WHAT IS EXPECTED: Rewrite the lines below, swapping "calendar icon" for "date picker icon" and keeping everything else the same, and leave out the pictures.

GIVEN RECORDS:
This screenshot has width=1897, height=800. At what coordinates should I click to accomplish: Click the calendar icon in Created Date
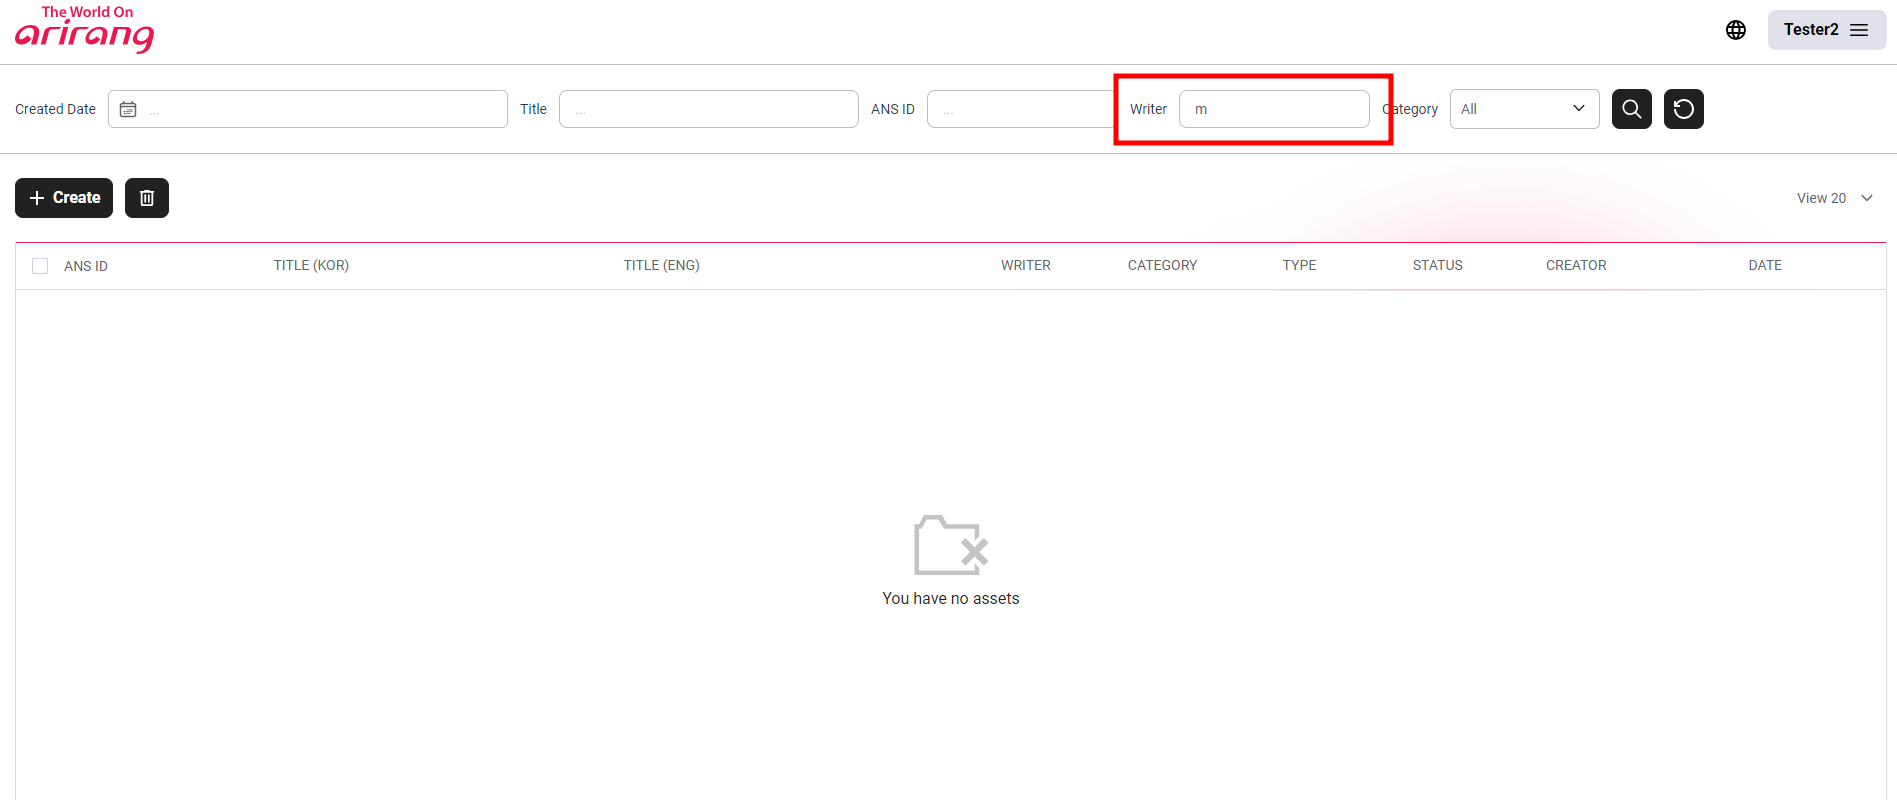[x=128, y=109]
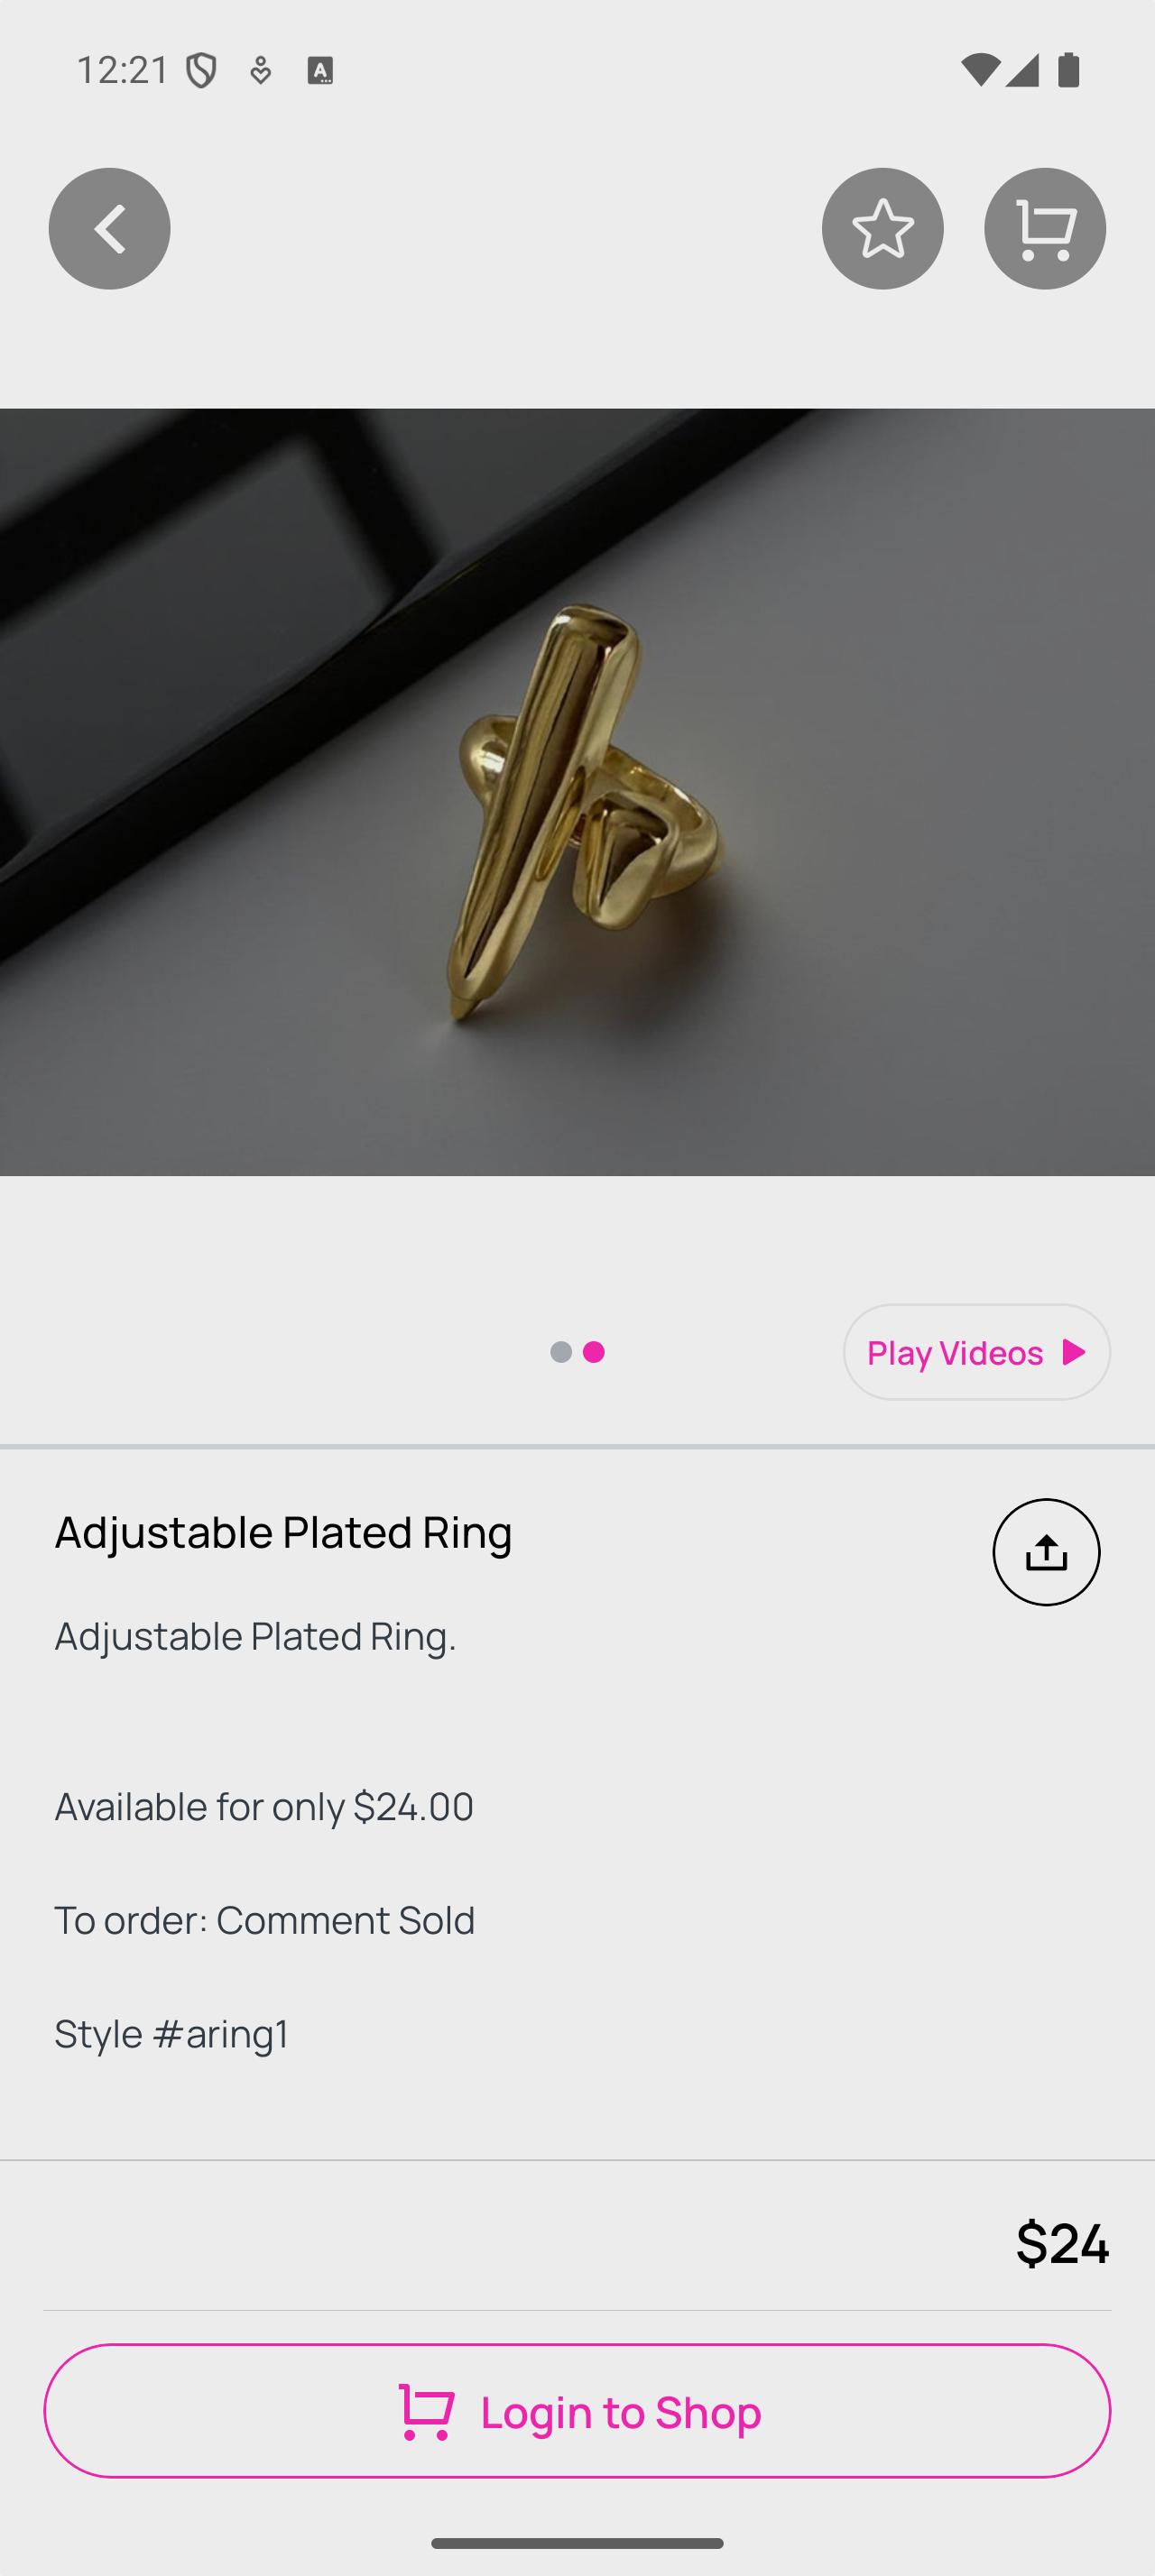Go back using the left chevron button
The height and width of the screenshot is (2576, 1155).
click(109, 229)
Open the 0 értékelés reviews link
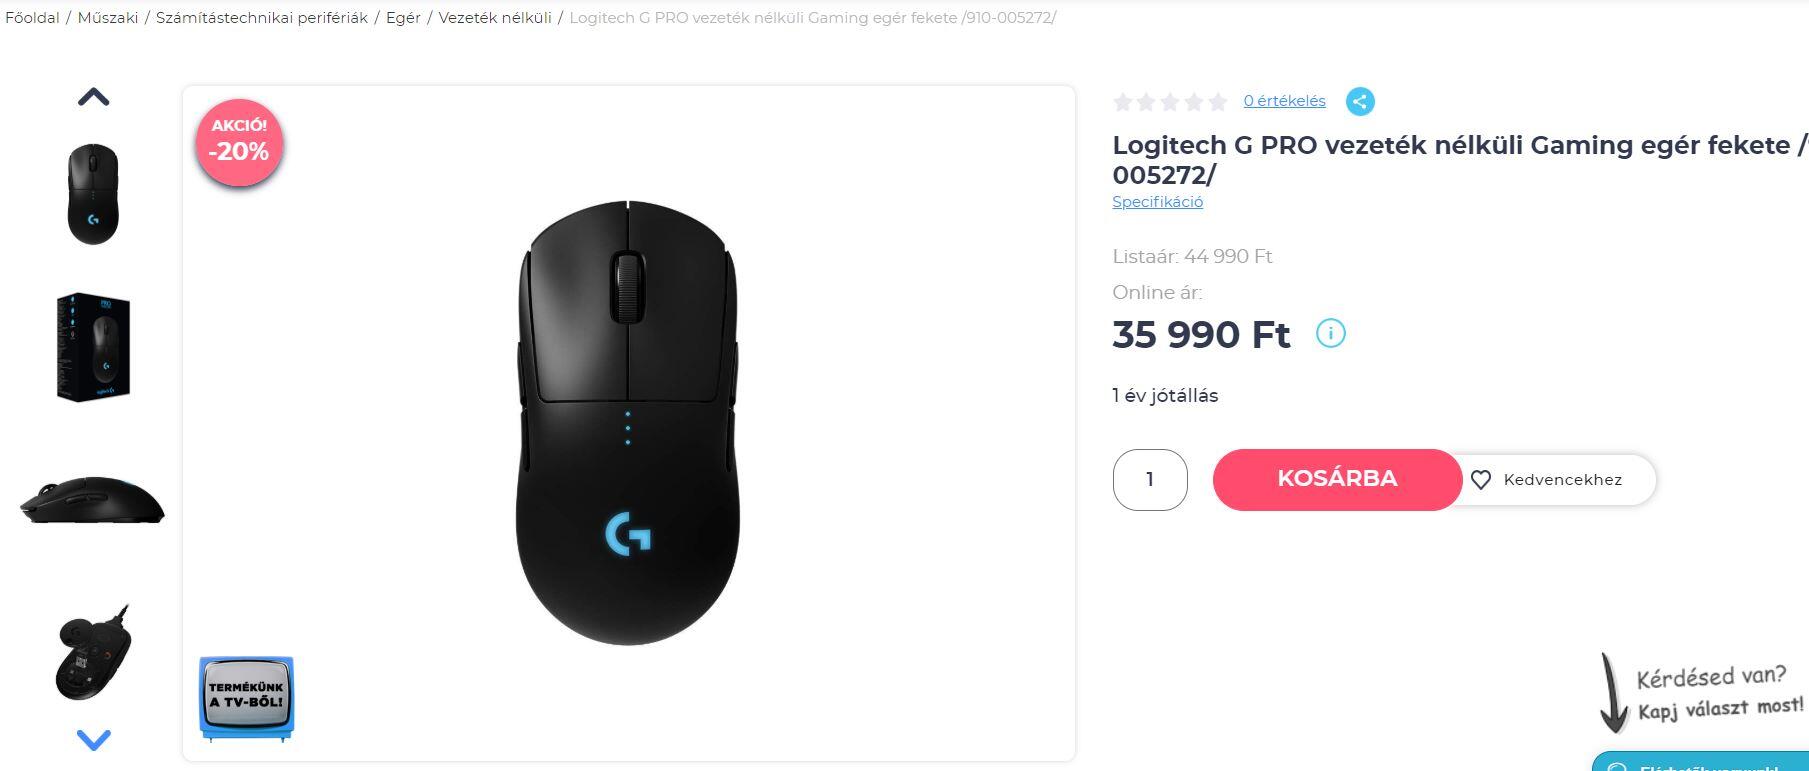 [x=1284, y=101]
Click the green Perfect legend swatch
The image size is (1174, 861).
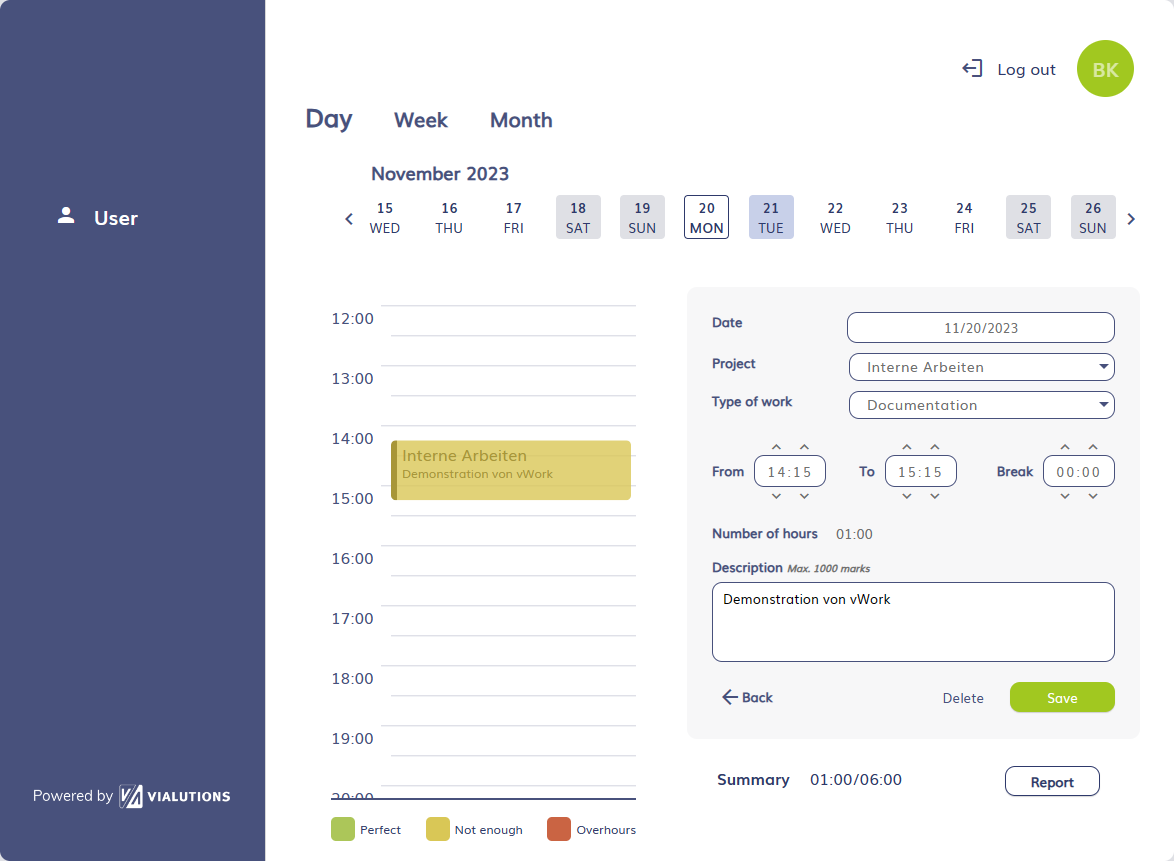tap(342, 829)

REPLY TO THE TASK:
This screenshot has width=1897, height=800. At what coordinates should I click to accomplish: Click the date picker icon in Created Date
[x=128, y=109]
Go back using the left chevron button
The height and width of the screenshot is (2576, 1155).
click(109, 229)
Open the 0 értékelés reviews link
 [x=1284, y=101]
Click the green Perfect legend swatch
The image size is (1174, 861).
tap(342, 829)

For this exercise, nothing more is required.